*QUESTIONS ON THE MATERIAL*.
(A) List every source that the passage on airport travel names for finding a country's entry requirements.
(B) Reproduce the part of the passage on airport travel starting with "By all means, confirm" and going on through "fail to confirm.".

:: TEXT FOR ANALYSIS

"Il n'y a plus de place, monsieur." I could see it coming. She had now tapped that return key a few times too many. Normally, once or twice and "voila", your boarding pass. The fact that I had confirmed my reservation the day before did nothing to relieve my anxiety. This was the only airplane out for the next few days. The ripple affect of missing this flight would throw my carefully planned itinerary into utter chaos. Another airport, another FAO experience.
For most all FAOs, the first immersion experience is the arrival airport, and the last, the airport of departure. The wave of that initial sensation of your first Third World airport is something few FAOs or their families ever forget. For FAOs - ICTers, SAOs, DATTs and the like -- this is only the beginning of a recurring challenge that is negotiating this obstacle course. While all airports are not created equal, if your travels will take you to/from those located between 40N and 30S, I offer the following survival tips:
The cardinal sin for a FAO is to not comply with the entry requirements for a given country. This information is available in a number of sources, foremost, the Foreign Area Clearance Guide. The Consular Section of your embassy can assist you here as well. You can also access this information through the FAO, DoS, and country web sites. Research and confirm. This is your responsibility. Arriving without a visa or required immunization is not the way to impress your hosts. Testing the needle recycling program of a developing country is not a way to enhance your longevity.
Next, of course, you must make your travel arrangements. Give yourself plenty of time to make connecting flights (Buyer beware: most of these airlines do not measure on time performance). Travel agents often don't understand the dynamics at work here. Without batting an eye lash they'll fly you across Africa, land you in Nairobi, and give you a one hour layover to make a connecting flight to Addis Ababa. If this idea doesn't bother you, then my advice is to board the plane wearing running shoes, with luggage in hand.
By all means, confirm your flight between 24 and 72hrs before you depart. If at all possible, use the embassy travel agent. They are familiar with the land mines and the secret hand shakes. Much of the Third World subscribes to a charming backup system to automated ticketing, which ensures airlines never overbook. They simply give your seat away and/or cancel your reservation if you fail to confirm.

::::
:: DATA

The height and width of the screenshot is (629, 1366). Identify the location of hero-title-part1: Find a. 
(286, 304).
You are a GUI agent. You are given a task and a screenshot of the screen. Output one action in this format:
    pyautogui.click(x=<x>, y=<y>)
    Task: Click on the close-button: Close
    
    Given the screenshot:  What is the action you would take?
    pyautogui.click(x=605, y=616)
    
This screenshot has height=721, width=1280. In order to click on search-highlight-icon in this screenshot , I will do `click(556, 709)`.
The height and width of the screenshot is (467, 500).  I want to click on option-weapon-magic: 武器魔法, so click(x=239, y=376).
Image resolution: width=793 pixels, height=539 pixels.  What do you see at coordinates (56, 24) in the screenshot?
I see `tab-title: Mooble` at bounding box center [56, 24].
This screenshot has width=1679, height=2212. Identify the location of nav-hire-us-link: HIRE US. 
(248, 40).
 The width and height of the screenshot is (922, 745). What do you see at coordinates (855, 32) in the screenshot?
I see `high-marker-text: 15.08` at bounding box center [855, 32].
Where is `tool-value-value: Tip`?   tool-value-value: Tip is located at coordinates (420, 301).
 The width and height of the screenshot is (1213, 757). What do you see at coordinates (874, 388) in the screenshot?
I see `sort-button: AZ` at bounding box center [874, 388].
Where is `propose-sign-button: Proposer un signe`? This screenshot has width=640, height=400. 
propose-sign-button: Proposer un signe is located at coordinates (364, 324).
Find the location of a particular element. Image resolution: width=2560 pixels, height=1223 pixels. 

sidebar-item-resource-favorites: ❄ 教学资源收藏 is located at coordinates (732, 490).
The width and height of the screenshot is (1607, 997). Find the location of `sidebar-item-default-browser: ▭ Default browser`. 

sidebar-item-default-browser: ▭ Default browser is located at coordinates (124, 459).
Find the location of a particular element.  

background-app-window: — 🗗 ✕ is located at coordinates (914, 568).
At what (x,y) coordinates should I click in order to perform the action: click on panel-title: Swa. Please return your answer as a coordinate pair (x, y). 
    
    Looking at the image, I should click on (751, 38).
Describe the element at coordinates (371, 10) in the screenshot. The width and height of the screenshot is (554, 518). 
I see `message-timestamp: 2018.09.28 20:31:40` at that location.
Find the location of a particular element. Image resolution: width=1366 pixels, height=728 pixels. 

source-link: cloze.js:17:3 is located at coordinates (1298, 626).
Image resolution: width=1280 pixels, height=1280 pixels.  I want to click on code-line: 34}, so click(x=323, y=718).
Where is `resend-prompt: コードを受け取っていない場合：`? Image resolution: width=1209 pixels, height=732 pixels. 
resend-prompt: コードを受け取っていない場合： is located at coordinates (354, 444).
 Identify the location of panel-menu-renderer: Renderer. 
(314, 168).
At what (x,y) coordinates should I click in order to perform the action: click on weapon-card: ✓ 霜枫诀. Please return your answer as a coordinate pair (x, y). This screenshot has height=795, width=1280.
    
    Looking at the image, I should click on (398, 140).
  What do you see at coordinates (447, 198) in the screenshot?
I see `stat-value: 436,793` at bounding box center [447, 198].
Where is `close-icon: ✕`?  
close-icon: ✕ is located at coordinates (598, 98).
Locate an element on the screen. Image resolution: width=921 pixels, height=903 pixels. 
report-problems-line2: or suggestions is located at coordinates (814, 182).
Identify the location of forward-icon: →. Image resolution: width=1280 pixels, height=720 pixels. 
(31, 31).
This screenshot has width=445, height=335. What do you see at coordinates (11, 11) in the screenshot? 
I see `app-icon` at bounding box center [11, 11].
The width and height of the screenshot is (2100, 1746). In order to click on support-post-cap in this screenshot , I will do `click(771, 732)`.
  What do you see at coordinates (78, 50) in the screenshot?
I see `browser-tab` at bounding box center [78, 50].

::::

*ANSWERS TO THIS EXERCISE*.
(A)
- Foreign Area Clearance Guide
- Consular Section of your embassy
- FAO web sites
- DoS web sites
- country web sites

(B)
By all means, confirm your flight between 24 and 72hrs before you depart. If at all possible, use the embassy travel agent. They are familiar with the land mines and the secret hand shakes. Much of the Third World subscribes to a charming backup system to automated ticketing, which ensures airlines never overbook. They simply give your seat away and/or cancel your reservation if you fail to confirm.